=== Obiettivi ===
1. Rispondi a queste domande basandoti sulla fonte:
(a) A quale opera sono chiamate le comunità religiose?
(b) Che cosa occorre, oltre alle parole?
(c) Su quali orizzonti apre la proposta della Pacem in terris?
2. Riassumi la fonte in due frasi.
3. Trascrivi dalla fonte il tratto che va da "Le comunità religiose" fino a "del mondo intero.".

=== Fonte ===

━━━━━━━━━━━━━━━━━━━━━━━━━━━━━━

Le comunità religiose sono chiamate a svolgere una particolare opera di annuncio, di testimonianza e di stimolo al riguardo. Se infatti resta ancora molto cammino da compiere perché in tutti i contesti si affermi la logica dei diritti3, più grande ancora è l’impegno richiesto per far riscoprire che essi dicono sempre anche dovere e condivisione. Non si tratta però solo di parole: occorrono la testimonianza trasparente del vissuto concreto delle nostre comunità e l’effettiva solidarietà con chi è impegnato a promuovere tale nuova cultura.

 

 Guardando al mondo intero

 Il radicamento nei fondamentali diritti della persona non rinchiude la proposta della Pacem in terris in prospettive individualistiche o di breve respiro, ma apre su orizzonti socio-politici ampi, a livello nazionale e del mondo intero.

━━━━━━━━━━━━━━━━━━━━━━━━━━━━━━

=== Informazioni mostrate ===
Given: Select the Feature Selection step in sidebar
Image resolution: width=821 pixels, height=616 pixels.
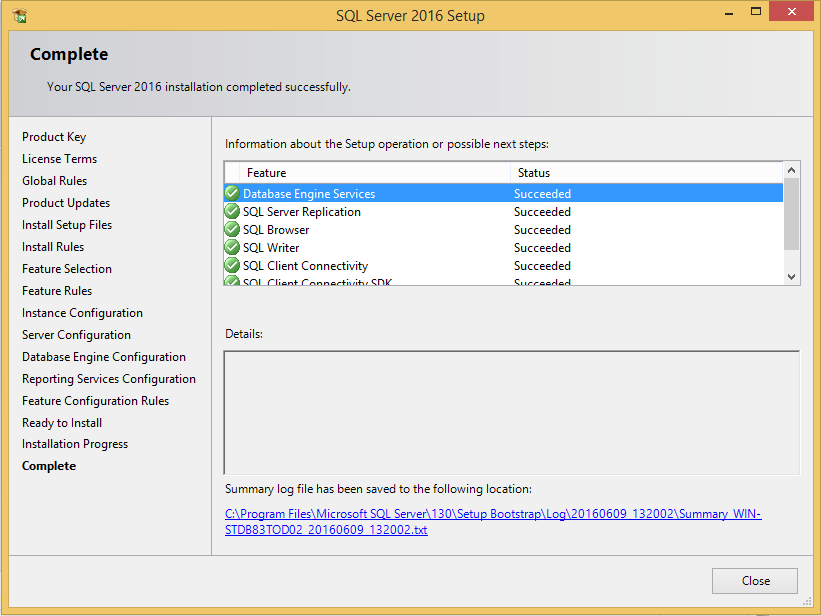Looking at the screenshot, I should [67, 269].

━━━━━━━━━━━━━━━━━━━━━━━━━━━━━━

=== Risposte complete ===
1.
(a) A una particolare opera di annuncio, di testimonianza e di stimolo.
(b) La testimonianza trasparente del vissuto concreto delle comunità e l'effettiva solidarietà con chi è impegnato a promuovere tale nuova cultura.
(c) Su orizzonti socio-politici ampi, a livello nazionale e del mondo intero.

2. Le comunità religiose sono chiamate ad annunciare, testimoniare e stimolare, facendo riscoprire che i diritti implicano anche dovere e condivisione, e a farlo con una testimonianza concreta e una solidarietà effettiva. Radicata nei diritti fondamentali della persona, la proposta della Pacem in terris non si chiude in prospettive individualistiche ma si apre a orizzonti socio-politici nazionali e mondiali.

3.
Le comunità religiose sono chiamate a svolgere una particolare opera di annuncio, di testimonianza e di stimolo al riguardo. Se infatti resta ancora molto cammino da compiere perché in tutti i contesti si affermi la logica dei diritti3, più grande ancora è l’impegno richiesto per far riscoprire che essi dicono sempre anche dovere e condivisione. Non si tratta però solo di parole: occorrono la testimonianza trasparente del vissuto concreto delle nostre comunità e l’effettiva solidarietà con chi è impegnato a promuovere tale nuova cultura.

 

 Guardando al mondo intero

 Il radicamento nei fondamentali diritti della persona non rinchiude la proposta della Pacem in terris in prospettive individualistiche o di breve respiro, ma apre su orizzonti socio-politici ampi, a livello nazionale e del mondo intero.